The pre-trained language models used on Open-Domain QA Methods can be downloaded from huggingface, and using scripts from the scripts directory to convert them into the format that reader can load directly.

Usage

run_mlecqa.py [-h] [--pretrained_model_path PRETRAINED_MODEL_PATH]
                 [--output_model_path OUTPUT_MODEL_PATH]
                 [--vocab_path VOCAB_PATH] [--spm_model_path SPM_MODEL_PATH]
                 --train_path TRAIN_PATH --dev_path DEV_PATH
                 [--test_path TEST_PATH] [--config_path CONFIG_PATH]
                 [--embedding {word,word_pos,word_pos_seg,word_sinusoidalpos}]
                 [--max_seq_length MAX_SEQ_LENGTH]
                 [--relative_position_embedding]
                 [--relative_attention_buckets_num RELATIVE_ATTENTION_BUCKETS_NUM]
                 [--remove_embedding_layernorm] [--remove_attention_scale]
                 [--encoder {transformer,rnn,lstm,gru,birnn,bilstm,bigru,gatedcnn}]
                 [--mask {fully_visible,causal,causal_with_prefix}]
                 [--layernorm_positioning {pre,post}]
                 [--feed_forward {dense,gated}] [--remove_transformer_bias]
                 [--layernorm {normal,t5}] [--bidirectional]
                 [--factorized_embedding_parameterization]
                 [--parameter_sharing] [--learning_rate LEARNING_RATE]
                 [--warmup WARMUP] [--fp16] [--fp16_opt_level {O0,O1,O2,O3}]
                 [--optimizer {adamw,adafactor}]
                 [--scheduler {linear,cosine,cosine_with_restarts,polynomial,constant,constant_with_warmup}]
                 [--batch_size BATCH_SIZE] [--seq_length SEQ_LENGTH]
                 [--dropout DROPOUT] [--epochs_num EPOCHS_NUM]
                 [--report_steps REPORT_STEPS] [--seed SEED]
                 [--max_choices_num MAX_CHOICES_NUM]
                 [--tokenizer {bert,char,space}]

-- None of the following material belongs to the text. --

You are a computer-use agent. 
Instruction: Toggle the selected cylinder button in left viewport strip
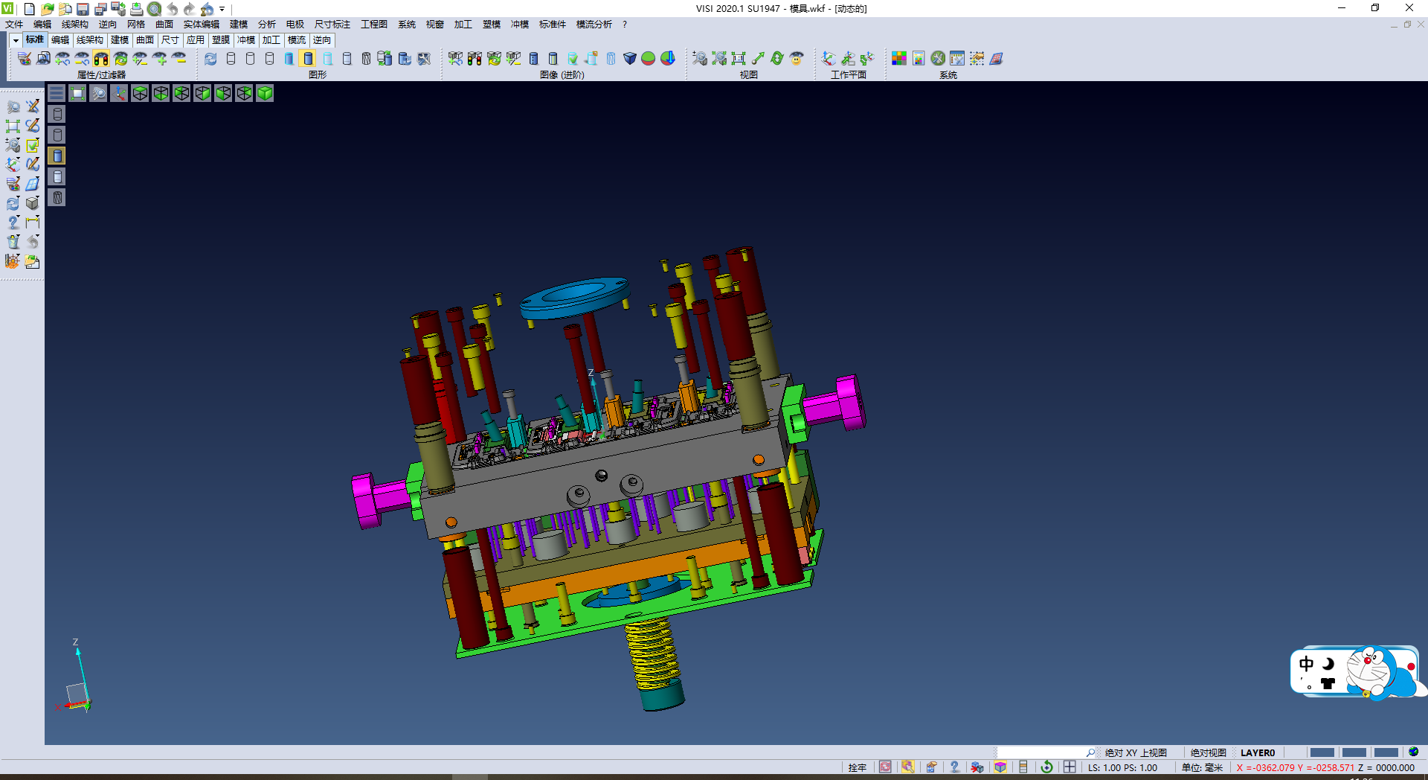click(x=57, y=156)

The example of using run_mlecqa.py:

python3 run_mlecqa.py --pretrained_model_path models/bert-base.bin \
--vocab_path models/google_zh_vocab.txt \
--train_path datasets/train.json \
--dev_path datasets/dev.json \
--test_path datasets/test.json \
--epochs_num 12 \
--batch_size 1 \
--seq_length 512 \
--max_choices_num 5 \
--learning_rate 2e-6 \
--report_steps 100 \

The actual batch size is --batch_size times --max_choices_num.